Kabinettsbericht Waldschäden so groß wie nie zuvor

Dem deutschen Wald geht es schlecht. Das ist die Quintessenz des Waldzustandsberichts 2004, den Renate Künast heute vorstellt. Klimawandel und Schadstoffe machen den Bäumen schwer zu schaffen.


Deutscher Wald 2004: Von Wetter und Schadstoffen gezeichnet
DPA

Deutscher Wald 2004: Von Wetter und Schadstoffen gezeichnet

Berlin - Die Schäden am deutschen Wald beschäftigen heute das Bundeskabinett. Unter Vorsitz von Vizekanzler Joschka Fischer berät die Ministerrunde den Waldzustandsbericht 2004. Danach informiert Agrarministerin Renate Künast die Öffentlichkeit.

Bereits Anfang November waren erste Details des Berichtes bekannt geworden. Demnach sind die deutschen Wälder wegen des heißen Sommers 2003 und der hohen Schadstoffbelastung so stark geschädigt wie nie zuvor.

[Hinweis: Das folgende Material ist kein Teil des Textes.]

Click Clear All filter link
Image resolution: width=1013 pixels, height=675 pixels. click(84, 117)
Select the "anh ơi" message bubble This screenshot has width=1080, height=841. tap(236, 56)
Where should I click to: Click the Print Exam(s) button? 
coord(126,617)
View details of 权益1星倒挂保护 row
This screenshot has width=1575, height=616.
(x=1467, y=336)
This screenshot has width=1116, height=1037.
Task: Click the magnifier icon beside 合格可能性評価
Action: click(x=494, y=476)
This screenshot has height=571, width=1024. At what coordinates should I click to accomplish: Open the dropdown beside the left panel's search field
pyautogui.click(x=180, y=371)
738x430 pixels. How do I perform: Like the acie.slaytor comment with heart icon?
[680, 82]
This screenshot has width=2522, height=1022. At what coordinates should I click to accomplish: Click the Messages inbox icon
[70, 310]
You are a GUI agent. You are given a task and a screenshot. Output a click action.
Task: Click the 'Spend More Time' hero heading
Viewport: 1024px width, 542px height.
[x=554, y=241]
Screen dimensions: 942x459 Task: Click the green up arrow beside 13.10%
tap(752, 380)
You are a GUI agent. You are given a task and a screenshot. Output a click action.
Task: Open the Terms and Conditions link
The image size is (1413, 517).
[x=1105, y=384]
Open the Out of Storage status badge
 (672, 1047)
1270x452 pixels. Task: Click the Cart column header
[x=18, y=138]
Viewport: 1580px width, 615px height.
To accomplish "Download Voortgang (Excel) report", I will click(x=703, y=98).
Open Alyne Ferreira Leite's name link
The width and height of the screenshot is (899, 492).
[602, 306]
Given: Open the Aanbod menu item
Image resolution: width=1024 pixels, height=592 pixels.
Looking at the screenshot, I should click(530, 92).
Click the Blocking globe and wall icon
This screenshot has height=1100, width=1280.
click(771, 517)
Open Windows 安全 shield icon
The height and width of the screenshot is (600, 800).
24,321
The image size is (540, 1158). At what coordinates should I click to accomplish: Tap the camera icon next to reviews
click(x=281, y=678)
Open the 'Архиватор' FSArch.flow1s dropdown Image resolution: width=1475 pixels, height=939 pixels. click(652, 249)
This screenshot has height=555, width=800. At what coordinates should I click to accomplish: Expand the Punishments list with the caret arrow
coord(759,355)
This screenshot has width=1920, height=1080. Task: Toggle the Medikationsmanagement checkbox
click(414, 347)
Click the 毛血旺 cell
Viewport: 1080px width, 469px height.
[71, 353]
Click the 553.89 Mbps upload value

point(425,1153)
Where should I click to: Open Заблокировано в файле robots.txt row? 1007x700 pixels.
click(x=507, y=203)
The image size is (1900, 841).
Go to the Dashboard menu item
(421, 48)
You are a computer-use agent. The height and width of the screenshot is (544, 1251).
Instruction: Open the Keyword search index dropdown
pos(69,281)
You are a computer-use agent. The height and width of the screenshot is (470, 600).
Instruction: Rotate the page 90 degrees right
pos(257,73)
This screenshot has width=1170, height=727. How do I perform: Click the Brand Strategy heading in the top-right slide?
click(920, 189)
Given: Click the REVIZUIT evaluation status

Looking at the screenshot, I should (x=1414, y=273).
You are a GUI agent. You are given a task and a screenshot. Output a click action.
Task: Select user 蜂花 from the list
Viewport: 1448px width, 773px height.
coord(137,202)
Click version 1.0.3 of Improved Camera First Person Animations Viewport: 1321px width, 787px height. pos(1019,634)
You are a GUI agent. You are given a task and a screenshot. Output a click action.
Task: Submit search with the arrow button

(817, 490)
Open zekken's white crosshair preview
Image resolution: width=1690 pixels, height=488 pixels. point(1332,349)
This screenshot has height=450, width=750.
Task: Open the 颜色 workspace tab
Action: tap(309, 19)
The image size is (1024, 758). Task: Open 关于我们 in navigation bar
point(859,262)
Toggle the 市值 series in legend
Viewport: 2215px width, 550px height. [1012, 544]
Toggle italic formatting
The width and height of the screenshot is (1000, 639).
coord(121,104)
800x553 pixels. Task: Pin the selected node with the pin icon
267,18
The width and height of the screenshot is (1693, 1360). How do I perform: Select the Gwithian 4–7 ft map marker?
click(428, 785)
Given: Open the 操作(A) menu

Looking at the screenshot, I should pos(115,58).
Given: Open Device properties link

Besonders geschädigt sind Buchen, Eichen und Fichten. Zwar sei der Waldbestand in Deutschland seit 1987 von 2,28 Milliarden Kubikmeter auf 2,63 Milliarden Kubikmeter Holz um 17 Prozent gewachsen, hieß es in Medienberichten. Doch das Ausmaß der Schäden sei angesichts der bisher für den Wald günstigen Witterung des Jahres 2004 auch für Experten überraschend.